Une société plurielle
Plus largement, la société ouzbèke est diverse. L’identité ouzbèke moderne a été façonnée par des facteurs historiques et reste aujourd’hui un sujet de débat très régulier. Ce constat s’oppose frontalement à certaines affirmations hâtives faisant un lien entre ces attaques terroristes et le Mouvement islamique d’Ouzbékistan (MIO), un groupe terroriste établi en Afghanistan. Parfois, certains médias reprenant des dépêches de l’Agence France Presse vont même jusqu’à décrire l’Ouzbékistan comme « le foyer du djihad en Asie centrale ».
En effet, depuis mars 2016, quatre évènements ont mis en lumière des Ouzbeks : une nounou qui décapite un enfant à Moscou, l’attaque de l’aéroport d’Istanbul en juin 2016, celle de la boîte de nuit Reina à Istanbul en décembre et finalement les deux attaques à Saint-Pétersbourg et Stockholm.
Ces attaques ont presque toutes été commises par des Ouzbeks d’Ouzbékistan, ou à défaut par des personnes ethniquement ouzbèkes et possédant le passeport d’un autre pays.
Un contexte historique prégnant
La nation ouzbèke a été constituée sous l’Union soviétique. Jusqu’alors, les Ouzbeks vivaient sous différents centres de pouvoir (khanats de Boukhara et Samarcande etc.). Les personnes étaient distinguées par leur ethnie et surtout par leur appartenance religieuse (juifs de Boukhara…).
Avec l’Union soviétique, une classification des nations est apparue. Elle se basait surtout sur les différences linguistiques et ethniques des peuples de l’époque.

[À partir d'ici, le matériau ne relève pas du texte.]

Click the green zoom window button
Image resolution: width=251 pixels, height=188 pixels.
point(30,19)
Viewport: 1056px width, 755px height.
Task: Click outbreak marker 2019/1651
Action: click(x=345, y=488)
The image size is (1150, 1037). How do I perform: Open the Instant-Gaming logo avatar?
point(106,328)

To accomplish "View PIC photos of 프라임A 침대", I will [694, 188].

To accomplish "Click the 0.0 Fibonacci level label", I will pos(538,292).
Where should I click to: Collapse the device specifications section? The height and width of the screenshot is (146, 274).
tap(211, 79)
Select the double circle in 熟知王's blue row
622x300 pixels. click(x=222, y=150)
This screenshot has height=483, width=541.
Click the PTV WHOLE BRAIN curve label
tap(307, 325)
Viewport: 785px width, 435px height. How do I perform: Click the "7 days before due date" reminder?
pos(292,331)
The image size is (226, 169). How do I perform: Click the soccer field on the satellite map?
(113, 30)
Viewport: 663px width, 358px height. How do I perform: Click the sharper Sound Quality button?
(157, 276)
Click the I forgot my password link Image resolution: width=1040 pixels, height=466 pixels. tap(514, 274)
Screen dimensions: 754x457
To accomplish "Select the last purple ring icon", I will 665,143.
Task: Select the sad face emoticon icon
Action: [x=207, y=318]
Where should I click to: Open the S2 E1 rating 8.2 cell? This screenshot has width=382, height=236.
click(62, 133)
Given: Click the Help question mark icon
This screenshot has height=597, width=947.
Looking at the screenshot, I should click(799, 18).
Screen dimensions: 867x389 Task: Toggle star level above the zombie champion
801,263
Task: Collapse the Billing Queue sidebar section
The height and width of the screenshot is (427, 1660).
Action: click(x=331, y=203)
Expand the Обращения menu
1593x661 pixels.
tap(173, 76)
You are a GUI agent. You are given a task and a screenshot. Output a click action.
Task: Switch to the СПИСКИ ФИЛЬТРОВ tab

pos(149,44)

En réalité, cette classification avait peu d’importance dans la vie quotidienne des peuples sous l’Union soviétique, car il n’y avait pas de frontières ou de barrières administratives entre eux. Ainsi, il n’y avait par exemple pas de différences entre les Ouzbeks du Kirghizstan et ceux d’Ouzbékistan.
Répression et radicalisation depuis les années 1990
C’est à l’éclatement brusque de l’URSS que les frontières ont commencé à peser sur le quotidien des peuples vivant dans les zones périphériques. La fin de l’idéologie communiste a entrainé un vide politique. Cet espace a été rapidement comblé par un retour aux sources et aux racines de l’identité, qui occupent de plus en plus les discours politiques. Les nationalistes, les panturquistes et les islamistes ne reconnaissent pas le gouvernement hérité de l’Union soviétique et profitent d’une vague populiste.
Aux yeux des membres de gouvernement, les islamistes sont la priorité, car leur discours est le seul à toucher la partie la plus peuplée et la plus dense en Ouzbékistan, à savoir la région de Ferghana dans l’est du pays. De plus, ils ont réussi à soulever des masses contre le gouvernement en place.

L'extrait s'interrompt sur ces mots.